(Collection entries)
━━━

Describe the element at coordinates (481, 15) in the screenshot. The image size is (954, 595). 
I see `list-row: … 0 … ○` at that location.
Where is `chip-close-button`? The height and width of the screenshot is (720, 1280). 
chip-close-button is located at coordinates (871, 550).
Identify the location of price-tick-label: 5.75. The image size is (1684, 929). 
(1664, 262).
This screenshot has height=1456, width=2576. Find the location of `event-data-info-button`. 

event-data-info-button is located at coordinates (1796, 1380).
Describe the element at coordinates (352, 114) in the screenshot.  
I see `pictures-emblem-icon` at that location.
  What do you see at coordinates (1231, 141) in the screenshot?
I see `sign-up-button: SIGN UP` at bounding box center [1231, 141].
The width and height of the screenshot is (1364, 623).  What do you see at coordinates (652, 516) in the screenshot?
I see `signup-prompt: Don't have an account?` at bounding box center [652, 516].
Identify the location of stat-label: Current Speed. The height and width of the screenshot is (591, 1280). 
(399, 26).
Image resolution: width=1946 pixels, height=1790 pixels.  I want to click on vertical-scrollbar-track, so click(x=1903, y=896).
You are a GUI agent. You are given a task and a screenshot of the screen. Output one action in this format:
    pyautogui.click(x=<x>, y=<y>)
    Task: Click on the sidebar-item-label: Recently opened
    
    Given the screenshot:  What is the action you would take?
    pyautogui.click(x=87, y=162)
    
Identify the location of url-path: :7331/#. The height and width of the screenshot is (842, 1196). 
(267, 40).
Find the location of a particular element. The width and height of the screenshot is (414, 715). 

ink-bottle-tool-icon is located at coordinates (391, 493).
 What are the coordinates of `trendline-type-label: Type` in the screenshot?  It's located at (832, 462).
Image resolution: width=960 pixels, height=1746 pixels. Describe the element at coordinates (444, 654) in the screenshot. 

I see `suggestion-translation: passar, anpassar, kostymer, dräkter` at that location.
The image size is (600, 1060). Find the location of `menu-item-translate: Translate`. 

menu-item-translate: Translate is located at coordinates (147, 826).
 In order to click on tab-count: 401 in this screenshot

━━━

WORK REQUIRED :: Output the listing above as a JSON array of strings, with one string for each line and blank lines omitted.

ANSWER BOX ::
[
  "Describe the element at coordinates (481, 15) in the screenshot. The image size is (954, 595). ",
  "I see `list-row: … 0 … ○` at that location.",
  "Where is `chip-close-button`? The height and width of the screenshot is (720, 1280). ",
  "chip-close-button is located at coordinates (871, 550).",
  "Identify the location of price-tick-label: 5.75. The image size is (1684, 929). ",
  "(1664, 262).",
  "This screenshot has height=1456, width=2576. Find the location of `event-data-info-button`. ",
  "event-data-info-button is located at coordinates (1796, 1380).",
  "Describe the element at coordinates (352, 114) in the screenshot.  ",
  "I see `pictures-emblem-icon` at that location.",
  "  What do you see at coordinates (1231, 141) in the screenshot?",
  "I see `sign-up-button: SIGN UP` at bounding box center [1231, 141].",
  "The width and height of the screenshot is (1364, 623).  What do you see at coordinates (652, 516) in the screenshot?",
  "I see `signup-prompt: Don't have an account?` at bounding box center [652, 516].",
  "Identify the location of stat-label: Current Speed. The height and width of the screenshot is (591, 1280). ",
  "(399, 26).",
  "Image resolution: width=1946 pixels, height=1790 pixels.  I want to click on vertical-scrollbar-track, so click(x=1903, y=896).",
  "You are a GUI agent. You are given a task and a screenshot of the screen. Output one action in this format:",
  "    pyautogui.click(x=<x>, y=<y>)",
  "    Task: Click on the sidebar-item-label: Recently opened",
  "    Given the screenshot:  What is the action you would take?",
  "    pyautogui.click(x=87, y=162)",
  "Identify the location of url-path: :7331/#. The height and width of the screenshot is (842, 1196). ",
  "(267, 40).",
  "Find the location of a particular element. The width and height of the screenshot is (414, 715). ",
  "ink-bottle-tool-icon is located at coordinates (391, 493).",
  " What are the coordinates of `trendline-type-label: Type` in the screenshot?  It's located at (832, 462).",
  "Image resolution: width=960 pixels, height=1746 pixels. Describe the element at coordinates (444, 654) in the screenshot. ",
  "I see `suggestion-translation: passar, anpassar, kostymer, dräkter` at that location.",
  "The image size is (600, 1060). Find the location of `menu-item-translate: Translate`. ",
  "menu-item-translate: Translate is located at coordinates (147, 826).",
  " In order to click on tab-count: 401 in this screenshot"
]